Most addiction professionals and people in recovery from addictions have always known that recovery is not as simple as merely abstaining from ONE substance or behavior. The phrase from Alcoholics Anonymous (AA) 12th step admonishing people to "practice these principles in all affairs" (AA's "Big Book" p.60) is a clear indication that recovery succeeds only when we address all of our addictive issues. These same people also knew from the very beginning that most addicts have trouble relating to others, as in the "Big Book" phrase: "...self-centeredness! That, we think, is the root of our troubles." (AA's "Big Book" p.62) Historically, treatment programs that have understood these ideas have done well in helping people begin their recoveries.
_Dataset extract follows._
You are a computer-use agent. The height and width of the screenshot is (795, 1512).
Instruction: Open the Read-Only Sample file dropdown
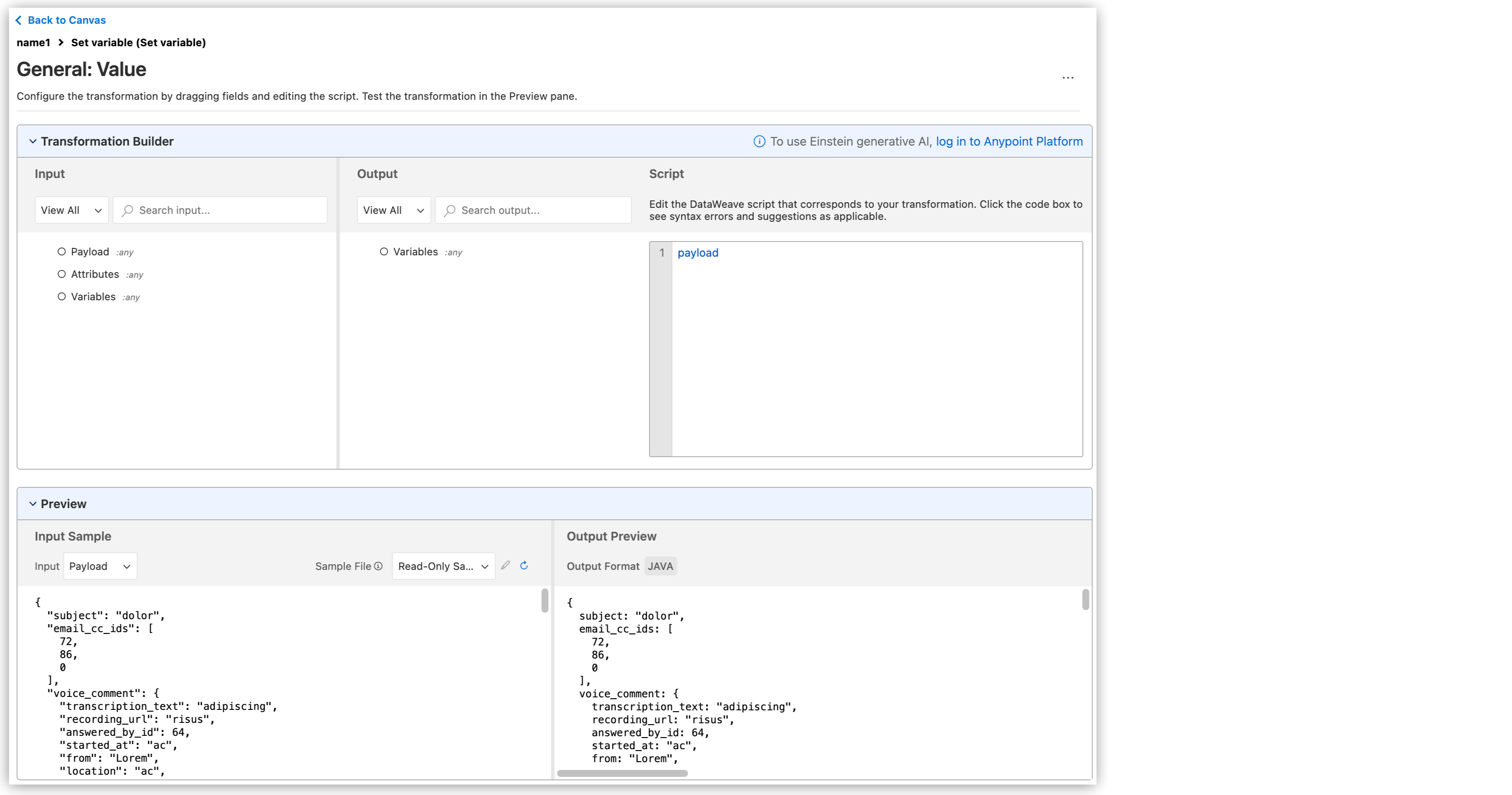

However, most such programs, while well-intended, were simply refining and reinforcing the solid recovery concepts just mentioned without fully understanding the importance of them. (In short, they were doing the right thing for the right reason without understanding why it was the right reason.) Two major clinical ideas have emerged that give new depth, life, and efficacy to these approaches:
First, the recognition of addiction as an interaction of behaviors centered around substances and obsessive thinking which, in effect, "circle and attack" the addict not unlike a pack of wolves, and,
Second, the proven clinical awareness that people with addictions suffer from attachment disorder. This disorder manifests as an ongoing inability to form and maintain healthy, interdependent relationships with others. Attachment disorders are most commonly diagnosed with children, but there is reason to believe that adults with these disorders have not overcome them; rather, most simply learn ineffective ways of living with them.
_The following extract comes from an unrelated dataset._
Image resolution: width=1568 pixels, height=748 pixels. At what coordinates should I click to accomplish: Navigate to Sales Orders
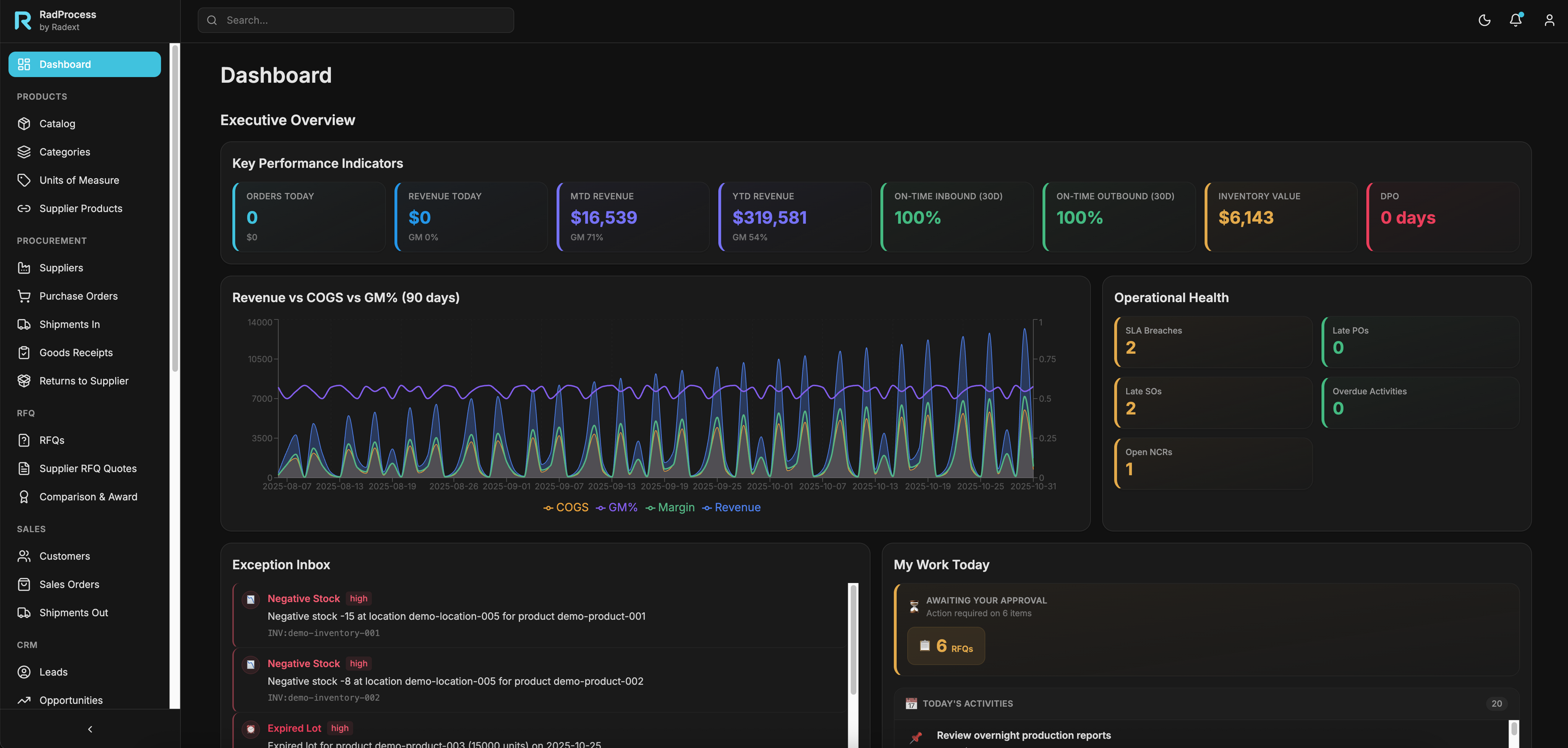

Knowing these two things, Caron Renaissance has recognized that our clinical services must use the best of professional skills and interventions to create an atmosphere of growth that addresses all forms of addictive behavior and thinking while teaching patients how to form and develop healthy attachments with others. No array of clinical services, no matter how sophisticated or intense, can actually help someone SUSTAIN recovery unless that person finds "something better" in recovery than he or she has found in addiction. "...to watch loneliness vanish, to see a fellowship grow...to have a host of friends--this is an experience you will not want to miss." (AA "Big Book" p.89)
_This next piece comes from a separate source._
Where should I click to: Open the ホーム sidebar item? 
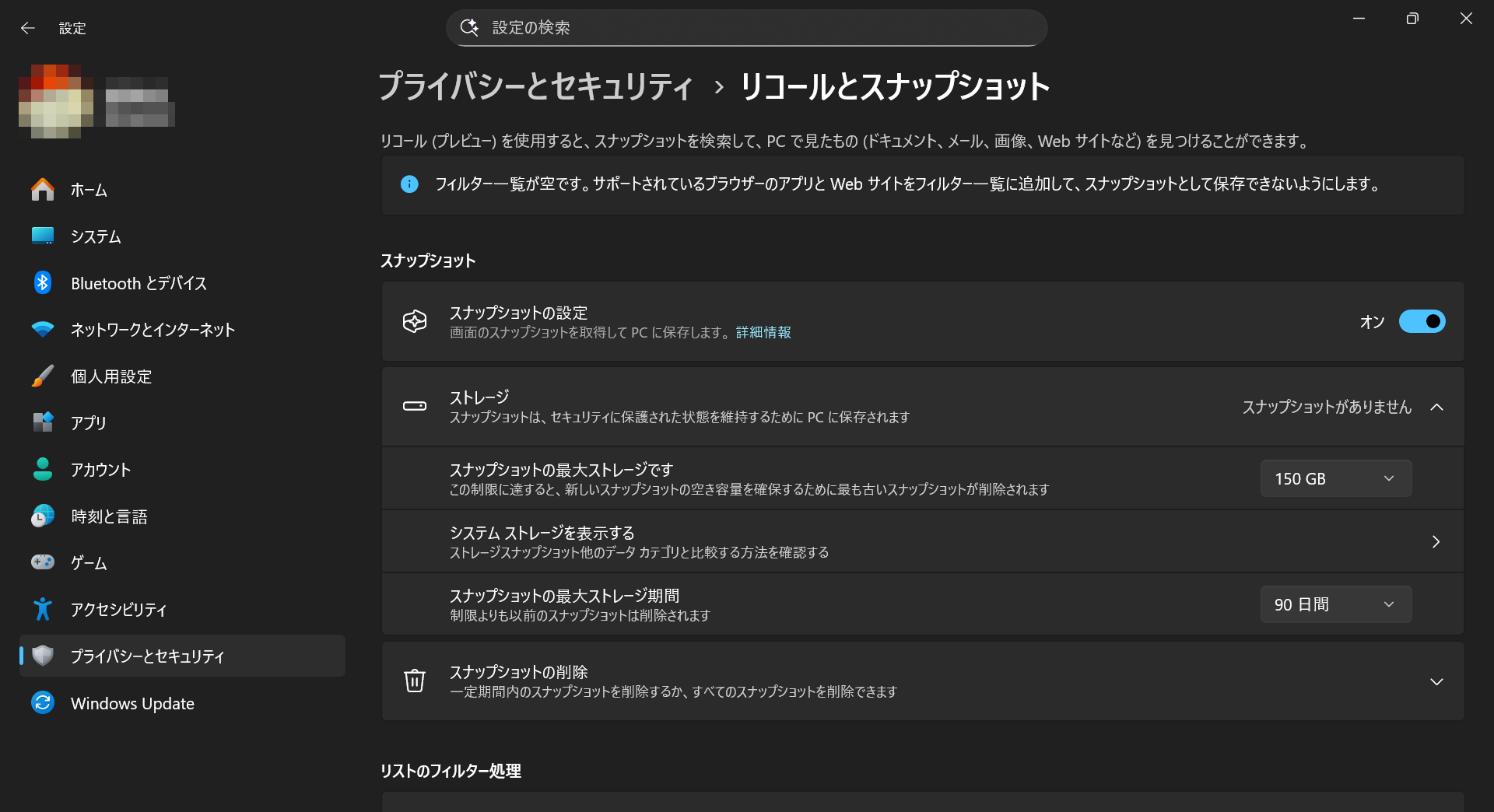point(88,189)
Twelve-step recovery instinctively addresses the issues of addiction interaction and attachment disorder, but for many, this process is not immediately effective because the layers of addiction are intertwined with coexisting psychiatric disorders. Then, too, many are so detached and removed from viable relationships that they are no longer just "lonely" but truly detached from others at a hopeless level. This calls for treatment services in tune with the 12-step concepts yet deeply skilled in dealing with the more complex issues today's addicts and family members present.